Mas, ¿qué han sido hasta ahora sus veinticinco años? — demanda el lector—. Reducidos a fórmula, esto: en lo humano, un fracaso; en la santidad, un prodigio. Nace en Fontiveros de Ávila, en 1542. Su padre —Gonzalo de Yepes—, con toda la hidalguía que se quiera en las venas, no pasa de ser modesto tejedor que, para colmo de desdichas, lo deja prematuramente huérfano. Lágrimas, estrecheces, éxodos dolorosos. En Arévalo y Medina del Campo busca la pobre viuda, Catalina Álvarez, el pan para sus hijos. Juan aprende a su lado la entereza en el dolor; entereza castellana, cristiana. Ella «probó a ponerle a oficio, y probado el de carpintero, sastre, entallador y pintor, a ninguno de ellos asentó, aunque era muy amigo de trabajar». Dios llama por caminos más altos y difíciles al Santo de las «nadas», que desde niño gozara de la milagrosa protección de la Virgen. Prendado de él el Administrador del Hospital de Medina, don Alfonso Álvarez de Toledo, se lo lleva consigo. De los catorce a los veinte, caridad y estudio. 1--lasta que, en medio de la «noche oscura del alma», salta la chispita de la vocación. En 1563 toma el hábito carmelita y se convierte en Fray Juan de Santo Matía. Se ordena en el 67, mientras cursa Teología en la Universidad salmantina, pulso intelectual de España. La agitación de la vida estudiantil hace soñar con la Cartuja al escolar asceta que se pasa las noches «entre los manojos de las tenadas». Pero en este momento crucial aparece Santa Teresa y lo conquista para el ideal de la Descalcez. Con el nombre de Juan de la Cruz inicia la «subida al monte» de la perfección. La monja reformadora le infunde un espíritu nuevo y fuerte. Sus almas se completan e irradian mutuamente. Surge en Duruelo —en un granero— el primer convento. Su pobreza pone espanto en el ánimo varonil de la Santa. Fray Juan le dice: «Después que me he puesto en «nada», hallo que «nada» me falta». En pos de Duruelo: Mancera, Pastrana, Alcalá. Pero el místico que al hablar de Dios «se traspone y hace trasponer», se concita la animadversión de los Calzados. Reducido a inhumana prisión en Ávila Y Toledo —1577—, recibe en ella divinos favores, y de su alma brotan los deliquios encendidos del Cántico Espiritual, cuya poesía «no puede medirse con criterios humanos». Los místicos arrebatos no le restan arrojo. La Virgen le invita a evadirse. Y ved ahí al extático Fray Juan descolgándose por una ventana, «sin otra luz ni guía, sino la que en el corazón ardía»...

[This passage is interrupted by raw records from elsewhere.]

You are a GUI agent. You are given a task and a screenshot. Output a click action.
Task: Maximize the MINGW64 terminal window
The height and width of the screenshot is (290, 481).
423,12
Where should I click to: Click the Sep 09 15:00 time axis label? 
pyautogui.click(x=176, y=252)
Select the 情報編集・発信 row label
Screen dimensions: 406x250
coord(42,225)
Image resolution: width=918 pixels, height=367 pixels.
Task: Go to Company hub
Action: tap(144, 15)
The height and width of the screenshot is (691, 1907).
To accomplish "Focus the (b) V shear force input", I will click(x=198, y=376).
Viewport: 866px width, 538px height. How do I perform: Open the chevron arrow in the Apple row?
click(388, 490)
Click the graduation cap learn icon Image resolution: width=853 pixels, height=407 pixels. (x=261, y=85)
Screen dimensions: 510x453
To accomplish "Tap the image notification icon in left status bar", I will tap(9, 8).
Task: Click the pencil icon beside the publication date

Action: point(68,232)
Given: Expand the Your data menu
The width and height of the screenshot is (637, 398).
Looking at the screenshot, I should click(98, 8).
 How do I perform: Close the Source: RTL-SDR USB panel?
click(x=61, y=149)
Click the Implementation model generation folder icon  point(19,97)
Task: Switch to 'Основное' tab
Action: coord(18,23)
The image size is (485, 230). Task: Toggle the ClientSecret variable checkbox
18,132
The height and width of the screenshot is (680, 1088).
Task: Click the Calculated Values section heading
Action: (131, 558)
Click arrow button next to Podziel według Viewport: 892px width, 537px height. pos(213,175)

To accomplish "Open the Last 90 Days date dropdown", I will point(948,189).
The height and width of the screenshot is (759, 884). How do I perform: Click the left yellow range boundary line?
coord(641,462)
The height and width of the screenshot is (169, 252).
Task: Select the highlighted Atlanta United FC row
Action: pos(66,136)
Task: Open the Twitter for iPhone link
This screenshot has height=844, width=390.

Fundación de El Calvario; Baeza, Granada — donde escribe sus maravillosos libros—, Segovia. Muerte de la Madre Teresa. Nuevas persecuciones y desprecios. Se le destierra al desierto de la Peñuela. El cuerpo se hunde poco a poco, más el espíritu aletea fuerte con las alas de la fe y el amor. «¿Qué quieres por tus trabajos?» —le pregunta Cristo—. «Padecer y ser menospreciado por Vos». Nunca había dicho nada más bello el poeta angélico, cuyo nombre es el mejor símbolo de su vida crucificada y radiante.
En Úbeda, a los cuarenta y nueve años, se quebró por fin el cristal de aquel cuerpecito consumido y trasparente y se verificó el «dulce encuentro» con el Amado, un 14 de diciembre de 1591... «Y ya por aquí no hay camino, que para el justo no hay ley».